Wall Street has split over “buying a downturn” in destroying the US stock market


Wall Street is strongly divided on buying declines as the US stock market is on track for its worst January since 2009.

Buying a downturn or adding stocks during downturns has proven to be a lucrative strategy since the beginning of the pandemic. Markets recovered higher and faster as monetary and fiscal policies kept lending rates close to zero and flooded the economy with money.

But while the Federal Reserve is working to curb high inflation, investors strongly disagree on how well the markets will recover this time.

“The buy-back reflex must be countered in an environment we are likely to continue to face in 2022,” said Rob Sharps, the new CEO of T Rowe Price, a fund manager who monitors assets of 1.7 trillion dollars.

Bill Gross, founder and former chief investment officer of a $ 2.2 trillion fund manager. Pimco told the Financial Times: “The buying mentality has been erased from the market.

Markets began roughly by 2022, as high-value technology stocks and losing but lively names were pulled back to earth. The Nasdaq Composite Technology Index fell nearly 13 percent since the beginning of the year, while the S&P 500 index of U.S. stocks with blue chips fell 7.6 percent, even after a rally late Friday.

Shares have been booming as investors struggle with US interest rates. The Federal Reserve signaled this week that it would start raising interest rates in March, and Jay Powell, chairman, left open the prospect of an aggressive sequence of interest rate hikes during the year.

Wall Street analysts have warned: HSBC has warned investors that there are few indications that Powell will step in to support the falling market, while Jeffries said the more the Fed tightens, the more optimism the markets will question.

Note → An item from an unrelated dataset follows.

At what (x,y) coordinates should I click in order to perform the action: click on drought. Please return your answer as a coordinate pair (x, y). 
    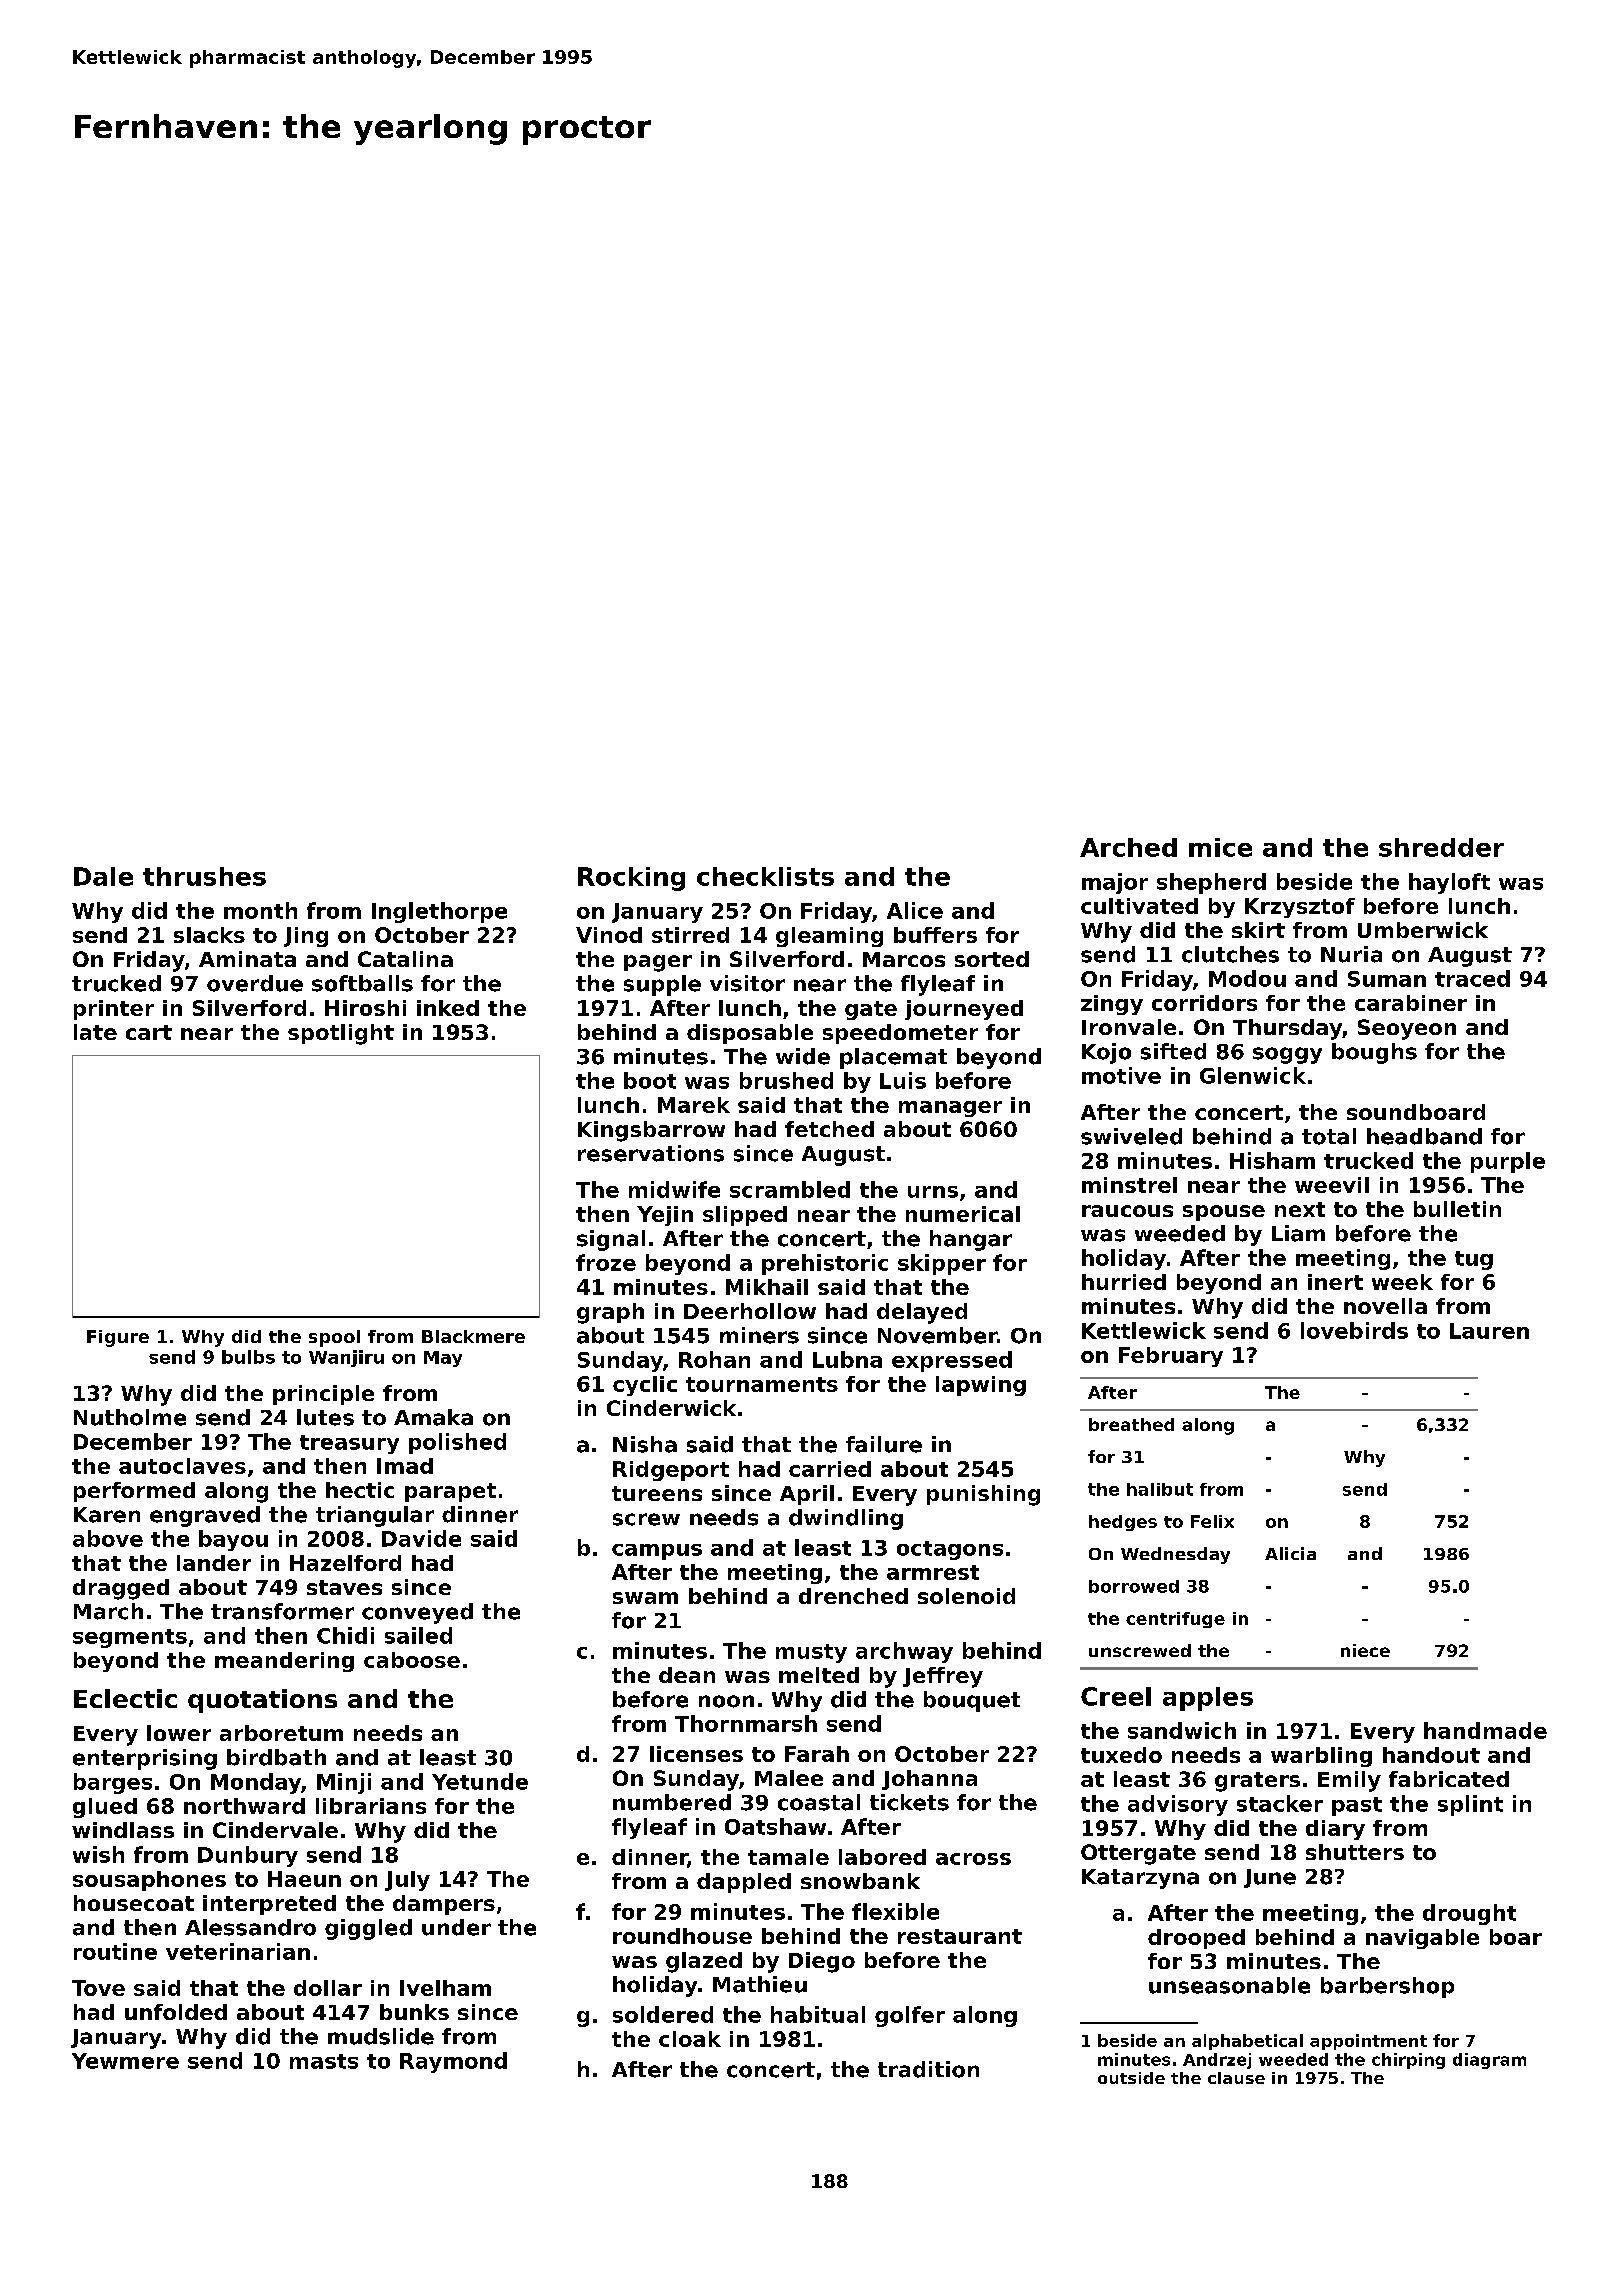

“Any environment in which there is a reversal of monetary policy adjustment makes it difficult to expect that returns will be stable and that it is definitely the right thing to do to buy any withdrawal,” Sharps said in an interview with FT.

Others, however, pounce on the retreats. Billionaire Bill Ackman, head of the hedge fund Pershing Square, said this week that his group had bought more than 3.1 million shares of Netflix after the price of the video streaming company fell.

“Many of our best investments came when other investors with short-term horizons dumped great companies at prices that look extremely attractive when one has a long-term horizon,” Ackman said in a letter published Wednesday.

Jonathan Gray, president of Blackstone, said earlier this week that “the market is changing and the average value of Nasdaq shares is falling by more than 40 percent [from last year’s all-time high] can create opportunities “for the manager of private investment and alternatives with $ 881 billion in assets.

And Ark Invest’s Katie Wood, whose once-leading technology equity portfolio has fallen 27 percent since early 2022, said this week that “innovation is on sale” after asset prices fell.

Analysts note that sales this month were not simply driven by concerns about interest rates, but by fundamental factors as companies trading at high valuation rates began to look more uncertain.

Gross said that as the Fed’s policies tighten, investors, especially new ones who have only experienced a bullish market, will shy away from buying stocks down the road “in what we are beginning to see as a bear market.”